It was June of 1996. Advocates for the Core Knowledge Charter School had come up short after being legally out-maneuvered by the Poudre School District. The parents faced a $5,000 debt for legal filings and newsletters to its growing list of supporters.
The unsinkable charter group wasted no time mobilizing its next charter effort. It “passed the hat” yet again, this time requesting additional donations to hire a lawyer of its own.
The parents contacted local attorney Mr. Mike Maxwell to assist in rewriting and negotiating their charter. Maxwell was immediately captivated by the critical nature of the school choice movement. He and his partners donated their time and expertise to the cause.
The name of the new school would be Liberty Common. Why? At a common school, students of all ages and socio-economic backgrounds could obtain a common education. But, why Liberty? Liberty stood for parents who would now have educational choice. Liberty stood for teachers who would no longer have to work in a broken system. And most importantly, Liberty would symbolize the true freedom that can only be achieved when a student possesses an educated mind.
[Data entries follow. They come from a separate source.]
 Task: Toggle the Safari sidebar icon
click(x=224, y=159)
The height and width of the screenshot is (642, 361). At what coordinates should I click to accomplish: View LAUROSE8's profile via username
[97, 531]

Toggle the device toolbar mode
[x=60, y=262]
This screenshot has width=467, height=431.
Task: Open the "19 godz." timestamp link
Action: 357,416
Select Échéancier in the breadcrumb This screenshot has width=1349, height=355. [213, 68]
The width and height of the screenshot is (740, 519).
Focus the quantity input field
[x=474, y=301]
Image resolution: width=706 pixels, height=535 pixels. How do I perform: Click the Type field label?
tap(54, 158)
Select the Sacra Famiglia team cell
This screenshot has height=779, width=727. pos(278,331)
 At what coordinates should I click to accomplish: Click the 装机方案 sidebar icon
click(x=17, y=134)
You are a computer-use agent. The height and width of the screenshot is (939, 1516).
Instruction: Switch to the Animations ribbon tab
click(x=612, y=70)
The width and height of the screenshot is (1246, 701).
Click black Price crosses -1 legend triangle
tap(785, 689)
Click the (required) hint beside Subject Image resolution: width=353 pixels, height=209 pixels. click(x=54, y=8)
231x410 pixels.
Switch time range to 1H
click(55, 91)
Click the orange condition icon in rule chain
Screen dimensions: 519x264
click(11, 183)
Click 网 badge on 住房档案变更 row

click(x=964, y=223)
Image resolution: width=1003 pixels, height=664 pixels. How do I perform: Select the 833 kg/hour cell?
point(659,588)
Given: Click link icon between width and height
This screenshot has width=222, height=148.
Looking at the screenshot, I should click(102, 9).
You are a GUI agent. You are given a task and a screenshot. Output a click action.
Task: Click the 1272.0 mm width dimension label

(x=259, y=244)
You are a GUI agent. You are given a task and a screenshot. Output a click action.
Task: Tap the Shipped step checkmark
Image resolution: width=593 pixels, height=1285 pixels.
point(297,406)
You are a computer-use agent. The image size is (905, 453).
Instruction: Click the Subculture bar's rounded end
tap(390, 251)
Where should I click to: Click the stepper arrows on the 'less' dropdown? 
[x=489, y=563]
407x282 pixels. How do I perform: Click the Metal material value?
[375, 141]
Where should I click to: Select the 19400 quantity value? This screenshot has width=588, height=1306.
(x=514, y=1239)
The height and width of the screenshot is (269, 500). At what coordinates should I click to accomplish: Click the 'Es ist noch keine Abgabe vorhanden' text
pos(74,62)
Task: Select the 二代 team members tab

On October 1, 1996, the charter application for Liberty Common School was submitted to PSD, along with a file drawer of supporting documents, reports, and studies. The new charter provided in-depth rationale for each aspect of the school the parents deemed non-negotiable. Still, negotiations dragged on for months. Finally, PSD approved the charter, and a five-year contract was signed on February 24, 1997. Now, the real work would begin.
The charter group scrambled to simultaneously find a building and hire staff. Teams of parents conducted interviews at the offices of Dr. Randy Everett’s urology practice. (Applicants were quite relieved to learn physical exams were not part of the drill).
Although there was still no school building, one courageous administrator, Dr. Kathryn Knox, took a gamble and signed on as Liberty’s first headmaster. She quickly melded with the team and donated dozens of hours interviewing potential teachers.
A powerhouse staff with a pioneering spirit was assembled, including Dave Lunn, Cherie Pedersen, and Jeff Siener, who are all still cornerstones of Liberty today. The late Connie Behr, our former elementary-school librarian, was also actively involved. Teachers joined forces with parents to identify curriculum resources and skills programs to augment the Core Knowledge Sequence.
Meanwhile, parent Peter Kast, worked fervently to pull together a suitable building and financing for the new school. Pursuing multiple deals simultaneously, Peter never gave up as each financing option ultimately collapsed. Would anyone lend money to this unknown entity called a charter school?
It was now summer and fall was fast approaching. A building was needed immediately if there was to be sufficient time for renovations. Peter assembled a small group of investors to purchase the Colgate factory near the detention center and lease the building to the charter school. The deal closed in late June.
The facility question was answered, but substantial reconstruction was necessary to convert the former toothpaste and mouthwash factory into a school. Thirteen Liberty families put up personal assets as collateral for the million-dollar construction loan. It was now July.
Amazingly, due to the support of former PSD Board President David Neenan (deceased), his construction firm, the Neenan Company, completed the massive remodel in less than 60 days.
The concrete floors were bare and the upstairs remained unfinished. A support column stood in the middle of the small gym. The performance hall, wood gym, art rooms, and track were non-existent. But none of that mattered.
In September 1997, a dream became a reality as Liberty Common School opened its doors to more than four hundred eager young students in kindergarten through seventh grade. And the rest, as they say, is history.